Comprehensive visual and quantitative analysis of in vivo human mitral valve morphology is central to the diagnosis and surgical treatment of mitral valve disease. Real-time 3D transesophageal echocardiography (3D TEE) is a practical, highly informative imaging modality for examining the mitral valve in a clinical setting. To facilitate visual and quantitative 3D TEE image analysis, we describe a fully automated method for segmenting the mitral leaflets in 3D TEE image data. The algorithm integrates complementary probabilistic segmentation and shape modeling techniques:

  • multi-atlas joint label fusion, and
  • deformable modeling with continuous medial representation

to automatically generate 3D geometric models of the mitral leaflets from 3D TEE image data. These models are unique in that they establish a shape-based coordinate system on the valves of different subjects and represent the leaflets volumetrically, as structures with locally varying thickness. Without any user interaction, the method accurately captures patient-specific leaflet geometry at both systole and diastole in 3D TEE data acquired from a mixed population of subjects with normal valve morphology and mitral valve disease.

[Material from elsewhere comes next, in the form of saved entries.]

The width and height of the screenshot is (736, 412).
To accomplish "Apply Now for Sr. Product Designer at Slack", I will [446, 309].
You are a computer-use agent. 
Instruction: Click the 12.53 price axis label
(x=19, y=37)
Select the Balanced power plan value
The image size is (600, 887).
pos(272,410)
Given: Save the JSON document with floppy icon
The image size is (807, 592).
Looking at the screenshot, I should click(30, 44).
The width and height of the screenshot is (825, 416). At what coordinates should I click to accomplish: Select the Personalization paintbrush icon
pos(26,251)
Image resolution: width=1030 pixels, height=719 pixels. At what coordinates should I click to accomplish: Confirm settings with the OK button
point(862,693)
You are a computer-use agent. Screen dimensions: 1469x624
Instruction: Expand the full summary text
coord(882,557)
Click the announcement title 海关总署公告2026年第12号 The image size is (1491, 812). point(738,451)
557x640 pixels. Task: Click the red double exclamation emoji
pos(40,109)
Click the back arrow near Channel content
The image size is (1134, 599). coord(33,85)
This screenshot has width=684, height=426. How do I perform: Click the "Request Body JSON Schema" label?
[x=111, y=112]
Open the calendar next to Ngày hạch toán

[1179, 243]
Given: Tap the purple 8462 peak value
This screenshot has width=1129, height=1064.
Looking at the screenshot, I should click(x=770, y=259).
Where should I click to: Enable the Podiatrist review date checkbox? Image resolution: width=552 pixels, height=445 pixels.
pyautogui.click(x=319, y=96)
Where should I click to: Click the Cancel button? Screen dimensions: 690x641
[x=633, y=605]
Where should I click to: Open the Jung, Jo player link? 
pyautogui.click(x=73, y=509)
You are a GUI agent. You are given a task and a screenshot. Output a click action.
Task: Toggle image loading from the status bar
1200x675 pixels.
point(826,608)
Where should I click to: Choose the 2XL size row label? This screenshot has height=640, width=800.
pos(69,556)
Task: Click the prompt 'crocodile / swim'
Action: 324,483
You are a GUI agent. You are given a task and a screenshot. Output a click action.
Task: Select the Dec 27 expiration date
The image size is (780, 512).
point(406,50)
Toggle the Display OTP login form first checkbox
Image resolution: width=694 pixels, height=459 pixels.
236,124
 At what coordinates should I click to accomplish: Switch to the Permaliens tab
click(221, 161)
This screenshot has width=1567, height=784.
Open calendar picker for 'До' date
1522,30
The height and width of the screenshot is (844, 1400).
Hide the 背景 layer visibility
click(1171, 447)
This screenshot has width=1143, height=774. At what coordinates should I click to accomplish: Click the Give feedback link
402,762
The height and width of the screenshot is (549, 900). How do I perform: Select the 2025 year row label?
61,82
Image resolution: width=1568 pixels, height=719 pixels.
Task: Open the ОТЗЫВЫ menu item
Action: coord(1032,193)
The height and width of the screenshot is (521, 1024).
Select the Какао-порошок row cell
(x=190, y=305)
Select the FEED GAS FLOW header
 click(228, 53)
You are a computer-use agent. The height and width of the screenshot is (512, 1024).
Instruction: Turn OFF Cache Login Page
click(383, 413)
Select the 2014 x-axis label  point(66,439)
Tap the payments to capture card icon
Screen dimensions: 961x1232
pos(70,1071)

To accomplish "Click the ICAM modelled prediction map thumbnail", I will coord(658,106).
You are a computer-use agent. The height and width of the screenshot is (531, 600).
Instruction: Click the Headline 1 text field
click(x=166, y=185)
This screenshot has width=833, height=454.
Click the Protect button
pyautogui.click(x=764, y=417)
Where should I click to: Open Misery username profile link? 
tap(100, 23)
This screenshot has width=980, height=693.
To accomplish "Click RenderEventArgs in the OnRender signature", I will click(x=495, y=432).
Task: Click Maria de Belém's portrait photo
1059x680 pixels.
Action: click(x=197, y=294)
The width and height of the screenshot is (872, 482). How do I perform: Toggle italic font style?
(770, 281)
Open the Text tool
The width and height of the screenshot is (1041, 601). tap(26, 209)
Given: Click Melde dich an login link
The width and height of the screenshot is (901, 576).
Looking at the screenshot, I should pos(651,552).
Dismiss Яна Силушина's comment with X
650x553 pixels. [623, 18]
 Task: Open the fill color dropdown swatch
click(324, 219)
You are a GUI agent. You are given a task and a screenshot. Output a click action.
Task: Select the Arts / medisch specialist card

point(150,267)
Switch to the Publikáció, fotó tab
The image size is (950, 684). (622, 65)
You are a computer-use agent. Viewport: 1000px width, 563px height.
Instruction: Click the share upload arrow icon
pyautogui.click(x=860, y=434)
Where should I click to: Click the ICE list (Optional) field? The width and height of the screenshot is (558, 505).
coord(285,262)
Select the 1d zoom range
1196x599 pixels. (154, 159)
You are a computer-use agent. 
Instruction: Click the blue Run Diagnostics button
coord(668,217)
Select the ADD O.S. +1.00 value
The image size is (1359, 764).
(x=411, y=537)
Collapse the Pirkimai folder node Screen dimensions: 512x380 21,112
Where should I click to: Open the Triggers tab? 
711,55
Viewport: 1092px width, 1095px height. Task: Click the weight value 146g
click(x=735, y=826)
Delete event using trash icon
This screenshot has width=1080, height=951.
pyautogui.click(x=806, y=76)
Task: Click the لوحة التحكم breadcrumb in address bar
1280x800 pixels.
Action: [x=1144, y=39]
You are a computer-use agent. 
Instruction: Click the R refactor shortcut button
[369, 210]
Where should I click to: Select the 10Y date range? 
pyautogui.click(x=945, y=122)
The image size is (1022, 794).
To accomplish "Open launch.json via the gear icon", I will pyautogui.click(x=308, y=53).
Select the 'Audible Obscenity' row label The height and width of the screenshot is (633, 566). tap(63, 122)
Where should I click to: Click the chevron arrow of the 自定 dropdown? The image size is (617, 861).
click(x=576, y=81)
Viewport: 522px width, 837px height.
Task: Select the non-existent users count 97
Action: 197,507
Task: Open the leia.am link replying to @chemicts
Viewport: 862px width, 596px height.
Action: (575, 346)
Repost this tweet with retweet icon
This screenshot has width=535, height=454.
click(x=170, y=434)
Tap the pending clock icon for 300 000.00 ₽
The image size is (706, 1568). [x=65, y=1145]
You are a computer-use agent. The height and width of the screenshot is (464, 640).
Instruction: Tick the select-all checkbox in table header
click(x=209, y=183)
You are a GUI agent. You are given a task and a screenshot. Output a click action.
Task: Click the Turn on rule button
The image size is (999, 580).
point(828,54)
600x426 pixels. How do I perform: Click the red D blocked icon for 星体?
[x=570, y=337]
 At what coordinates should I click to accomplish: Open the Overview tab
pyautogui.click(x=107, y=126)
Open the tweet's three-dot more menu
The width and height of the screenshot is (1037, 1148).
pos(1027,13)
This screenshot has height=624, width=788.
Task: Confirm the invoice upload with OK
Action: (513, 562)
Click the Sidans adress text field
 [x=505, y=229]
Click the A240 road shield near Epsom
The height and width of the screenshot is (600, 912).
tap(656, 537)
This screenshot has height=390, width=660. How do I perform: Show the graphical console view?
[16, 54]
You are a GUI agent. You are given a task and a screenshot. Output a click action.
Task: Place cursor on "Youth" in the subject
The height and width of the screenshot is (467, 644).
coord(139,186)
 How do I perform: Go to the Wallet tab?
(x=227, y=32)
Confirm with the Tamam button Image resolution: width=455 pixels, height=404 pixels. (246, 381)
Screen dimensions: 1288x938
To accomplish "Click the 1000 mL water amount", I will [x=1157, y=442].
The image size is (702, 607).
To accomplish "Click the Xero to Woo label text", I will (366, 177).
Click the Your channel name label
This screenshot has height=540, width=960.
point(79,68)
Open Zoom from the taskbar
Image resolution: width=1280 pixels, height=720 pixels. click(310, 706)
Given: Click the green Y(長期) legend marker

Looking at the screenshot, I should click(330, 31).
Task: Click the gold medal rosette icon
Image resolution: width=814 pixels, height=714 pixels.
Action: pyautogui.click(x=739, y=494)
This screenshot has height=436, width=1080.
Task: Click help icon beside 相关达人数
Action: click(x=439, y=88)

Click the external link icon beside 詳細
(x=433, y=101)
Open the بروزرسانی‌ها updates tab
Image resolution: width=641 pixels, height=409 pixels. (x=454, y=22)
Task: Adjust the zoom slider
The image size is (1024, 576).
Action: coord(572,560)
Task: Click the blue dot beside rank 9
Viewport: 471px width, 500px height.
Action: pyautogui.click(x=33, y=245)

fully automated segmentation of the mitral leaflets

Automatic segmentation of the mitral leaflets at diastole (top row) and systole (bottom row) for a given patient. First, a probabilistic segmentation is generated by multi-atlas label fusion (red = anterior leaflet, blue = posterior leaflet). Then the cm-rep template (translucent) is initialized to the multi-atlas segmentation and the template is deformed to obtain a medial model of the mitral leaflets. The fitted diastolic model is used to initialize model fitting of the same subject’s valve at systole.